一間會殺人,以及誰答應了邀請,才能找到的屋,屋子賦予了意志,與人的怨念結合,正是東洋式恐怖內蘊。

擬真還是擬假的實驗?

《鬼怪屋》的形式,或許令觀眾想起不少荷里活B級片製作,充滿新奇念頭的虐殺機關,血漿唔使本一味狂噴,一種趨近極限的,影像和音效上過度的運用,同時令觀眾感到「流流地」,它似乎不斷強調,說明恐怖真實存在,然而各種元素的交擊出不協調的感覺,猶如摑你一巴,於是產生出錯位掉的幽默感。

例如那些抽影格、濾鏡、影像重疊(superimposition),拍法上,會見到MV(最後後母找上綺麗那幕)、廣告、漫畫(出發後的列車)等,時而不對位的音樂,以及倏地穿插其中的人聲和聲效,有時會加添了恐怖感,有時卻在演員的演出及突然畫風大變之間(例如功夫少女起勢打怪物時),創造了黑色幽默,原本會嚇人,卻陡地大笑,以為會笑起來,卻不由得心寒了下,還有更多是不知該算恐怖還是有趣的畫面。大胃的人頭固然有點寒人,下一秒卻咬住幻想的屁股;姨媽嘴裏咀嚼間驀地張開的眼睛,又有趣又嚇人。

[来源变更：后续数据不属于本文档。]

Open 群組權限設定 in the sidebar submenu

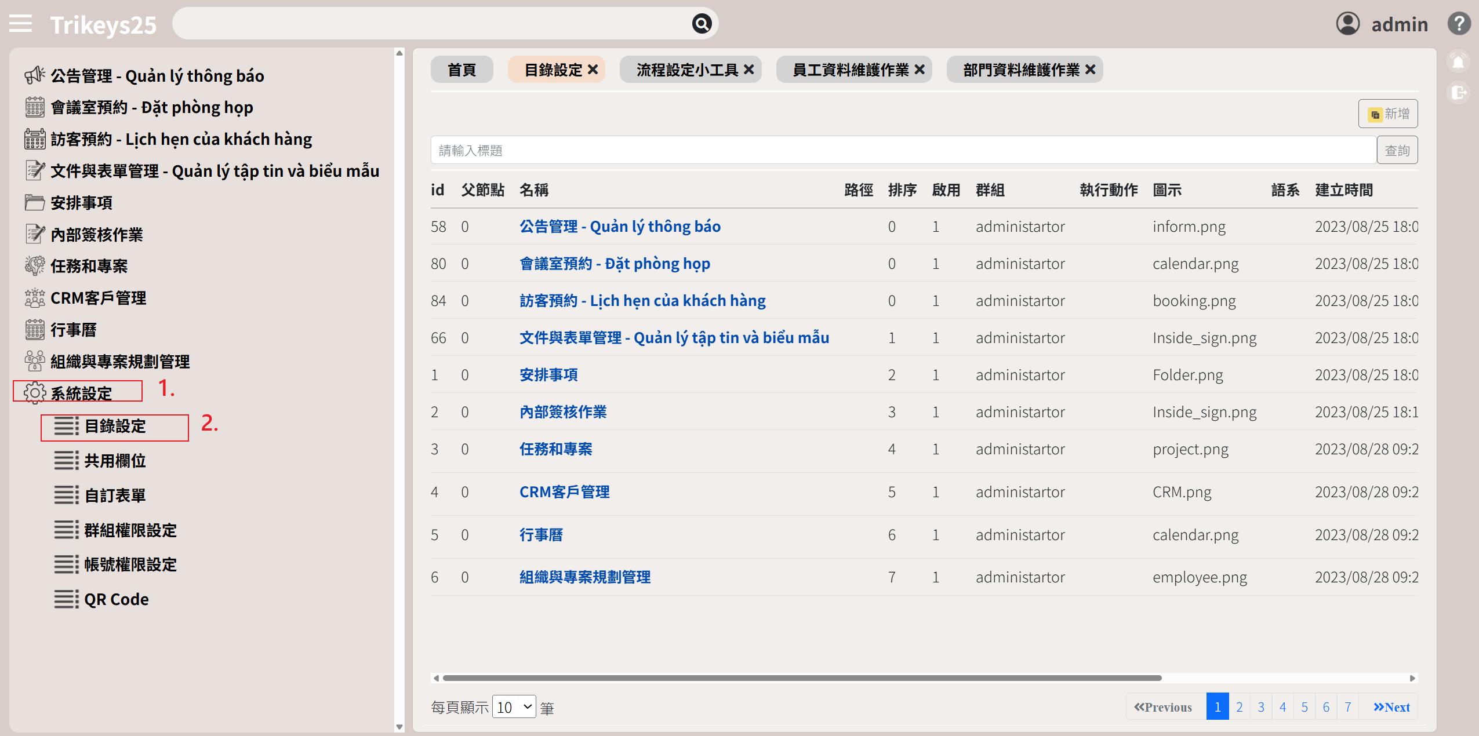(x=130, y=530)
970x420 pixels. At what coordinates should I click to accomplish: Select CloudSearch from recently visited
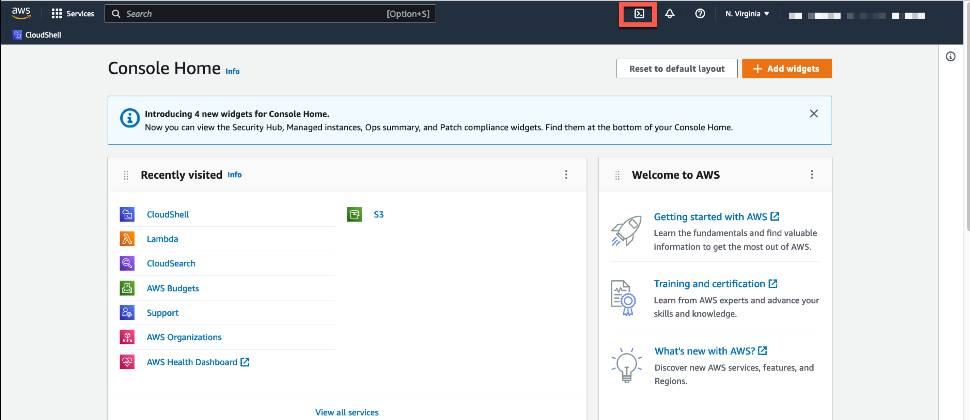(171, 262)
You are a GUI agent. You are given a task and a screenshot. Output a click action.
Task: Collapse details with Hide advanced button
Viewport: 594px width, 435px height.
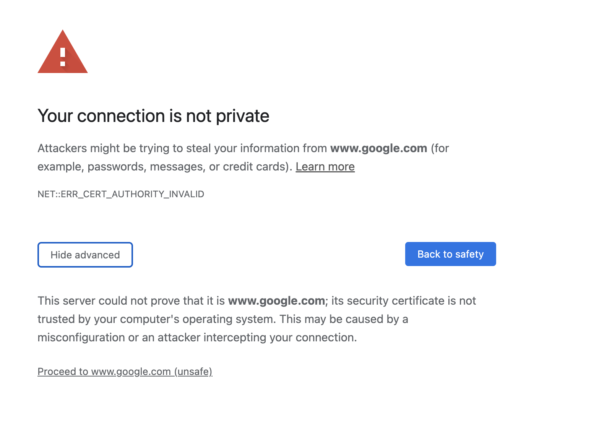(x=85, y=255)
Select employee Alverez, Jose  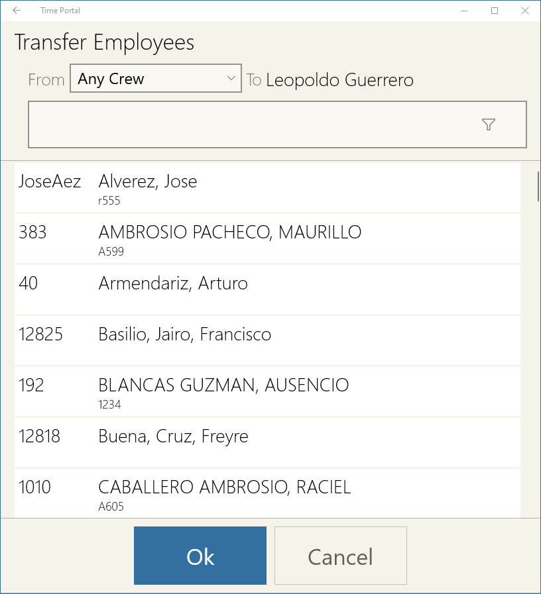[267, 188]
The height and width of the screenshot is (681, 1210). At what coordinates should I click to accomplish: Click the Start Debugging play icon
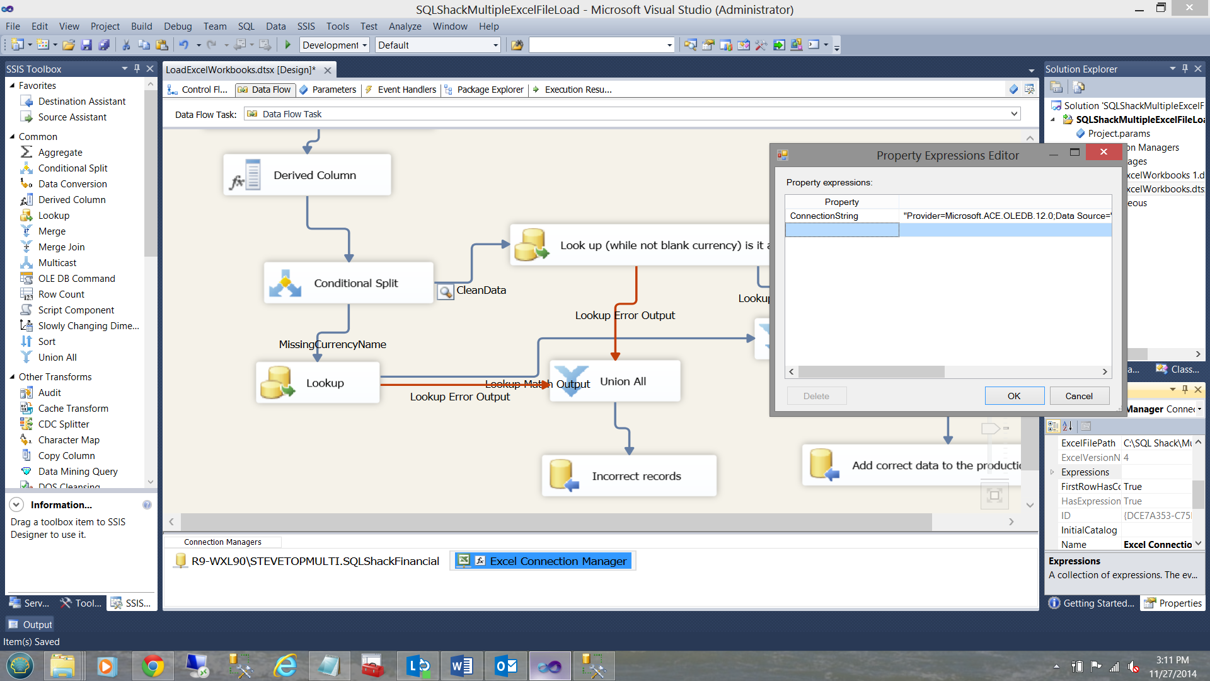coord(288,45)
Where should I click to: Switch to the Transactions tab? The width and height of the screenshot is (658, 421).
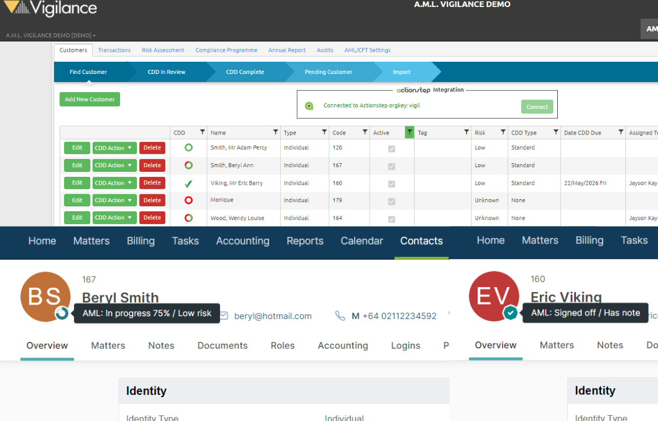[x=114, y=50]
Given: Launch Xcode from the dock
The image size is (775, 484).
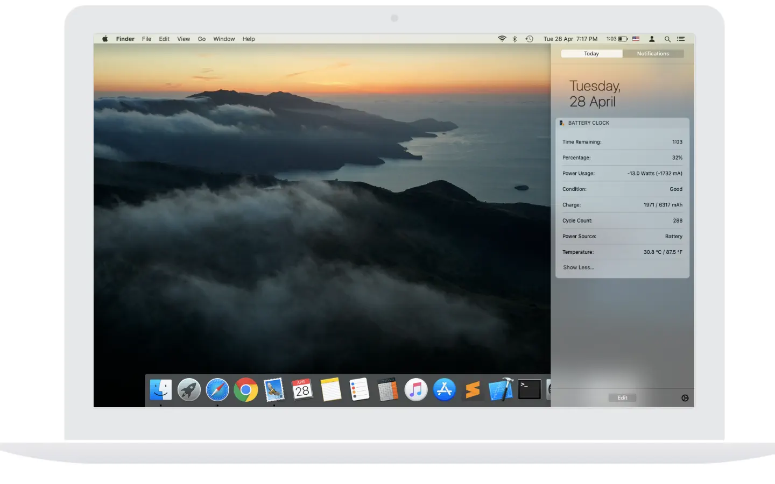Looking at the screenshot, I should 501,390.
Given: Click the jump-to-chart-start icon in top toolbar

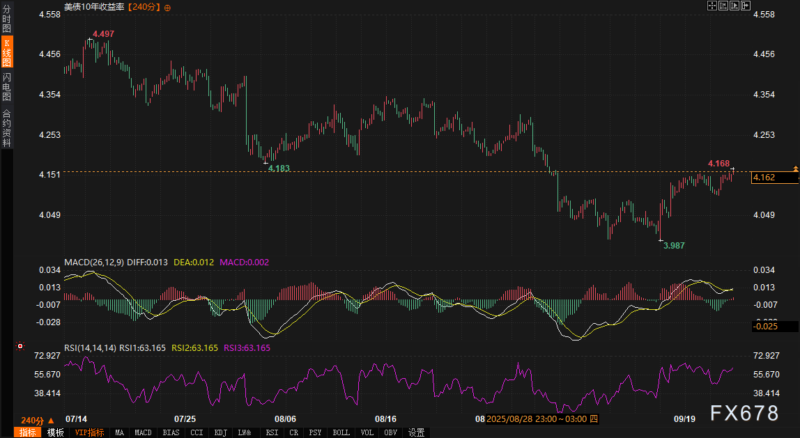Looking at the screenshot, I should click(723, 6).
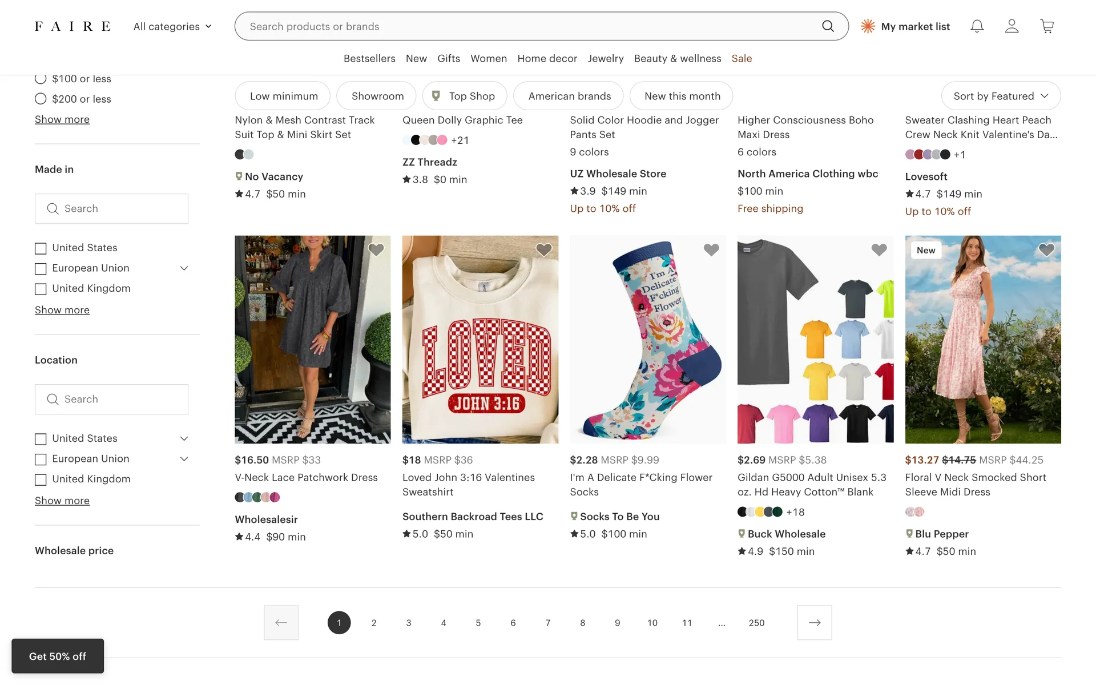Click the search magnifier icon

(x=828, y=26)
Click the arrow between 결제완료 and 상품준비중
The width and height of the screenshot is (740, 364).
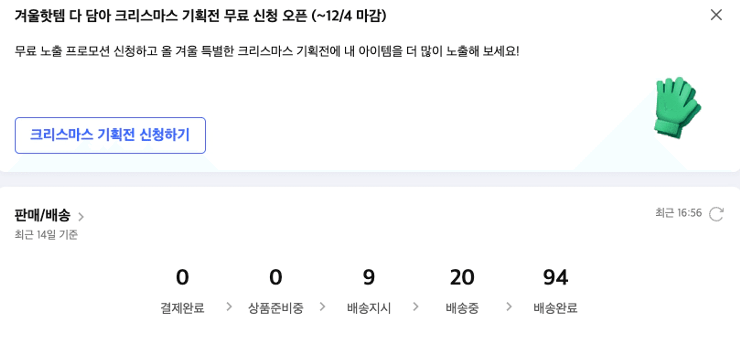[229, 307]
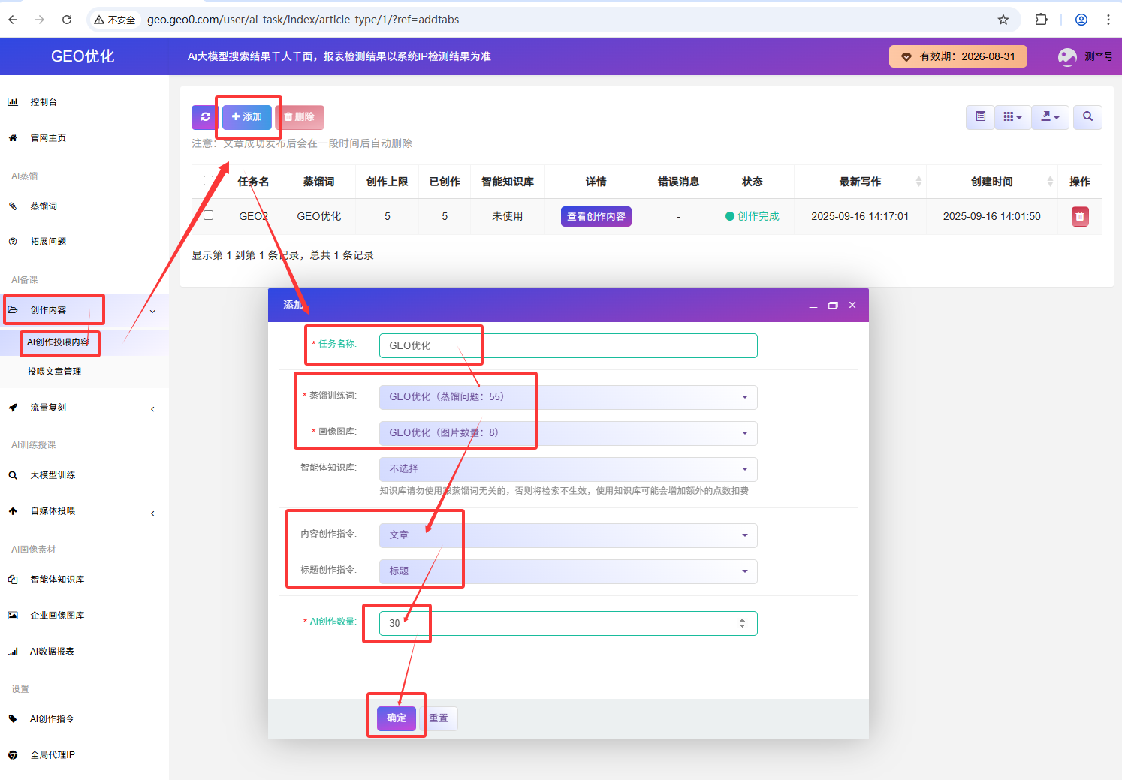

本來恐怖片應該營造氣氛,達到觀眾置入電影的世界中,緊張預防隨時出現的驚嚇位,或者心理上處理隨電影劇情高漲的不安,但《鬼怪屋》的色彩的過度、畫面的過度、音效的過度運使,反使觀眾時刻抽離於電影世界,尤其《鬼怪屋》那極度舞台劇風的背景設計,少女的死亡總有種失真的感覺。

創作力量同幻想構成怪誕感覺

說到cult片,我一直有這樣的定調:夠奇怪,夠另類,因為它是一次溢出日常的光影行,它是離經叛道,冒犯各種意義上的成規,它或者會令你難頂,但更多時會有種難以言喻的爽快。《鬼怪屋》明顯是一部靠幻想,和戲中女主角名字一樣,達到各樣荒唐可笑幽默心寒的效果,它不全然是恐怖片,更像是一部顛覆恐怖片的恐怖片,試想,哪有觀眾看恐怖片看到啞然失笑?內心直呼:痴X線架!